The feature I was missing most on the mac was window management like I knew it from i3. I'm not yet sure if I could exactly replicate that (i.e. Win+1-9 for different workspaces, shared over all screens) but I'll try something else now.
Assigning the main apps I had on those workspaces to keys and just focusing/launching them, via cmd-shift-[`1-9] with Hammerspoon.
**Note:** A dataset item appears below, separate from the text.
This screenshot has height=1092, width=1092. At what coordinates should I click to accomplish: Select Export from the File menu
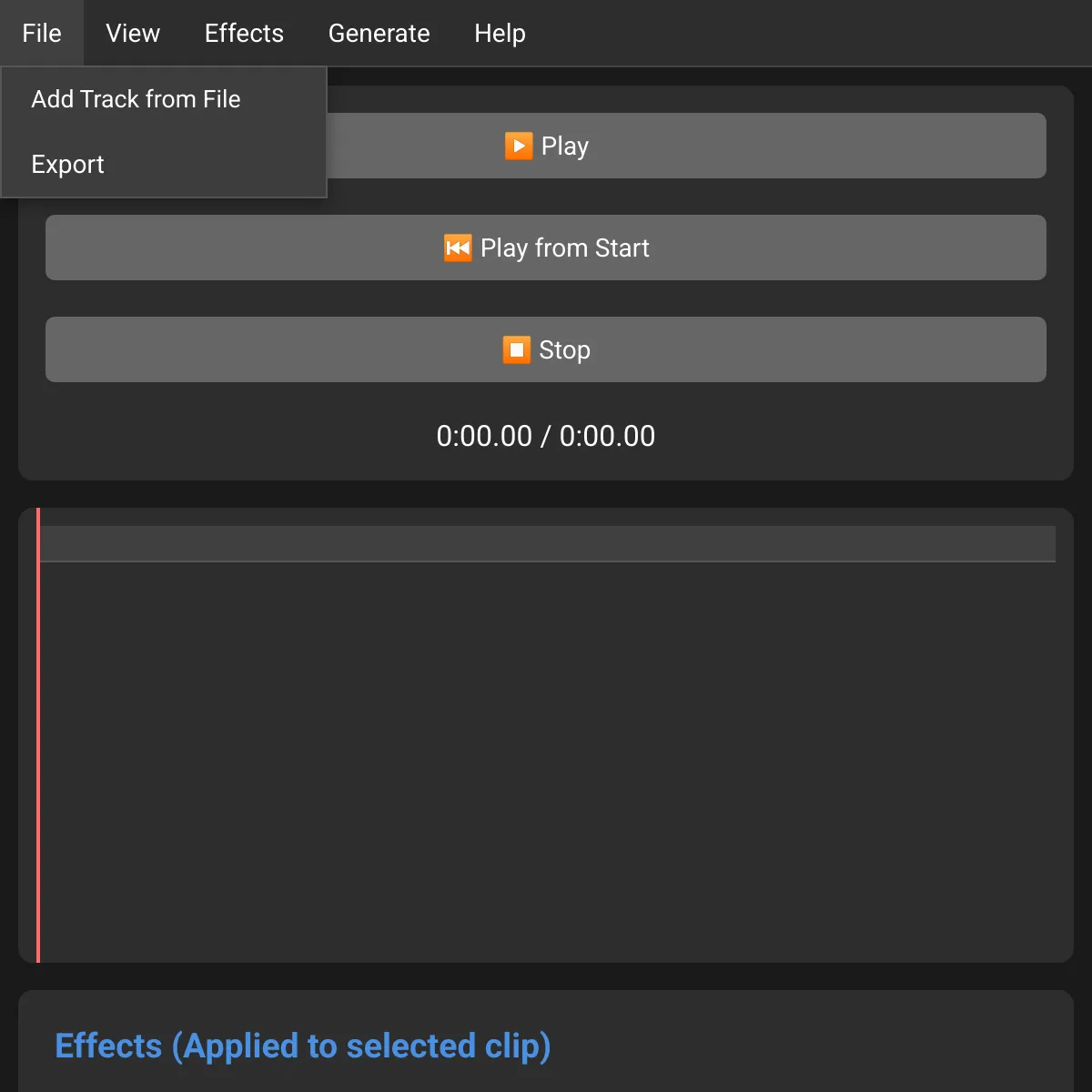coord(67,164)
This is my very minimal config at the moment (~/.hammerspoon/init.lua
):
mod = {"cmd", "shift"}
myShortcuts = {
{"1", "Terminal"},
{"2", "IntelliJ IDEA"},
{"3", "Firefox"},
{"4", "Slack"},
{"5", "Microsoft Outlook"},
{"7", "Safari"},
{"8", "Cog"},
{"9", "Google Chrome"},
{"`", "Google Chrome"},
}
for i,shortcut in ipairs(myShortcuts) do
hs.hotkey.bind(mod, shortcut[1], function()
hs.application.launchOrFocus(shortcut[2])
end)
end
function RunWithArgs(executable, args)
local t = hs.task.new(executable,
nil,
function() return false end,
args)
t:start()
end
-- this opens the hammerspoon config in TextEdit
hs.hotkey.bind(mod, "F12", function()
RunWithArgs("/usr/bin/open", {"-a", "TextEdit", "init.lua"})
end)
Unlike with the AppWindowSwitcher Spoon this works with apps on different Spaces. Very much inspired by this post.
I'm also using Rectangle right now but maybe I can replace everything I need with some Hammerspoon stuff.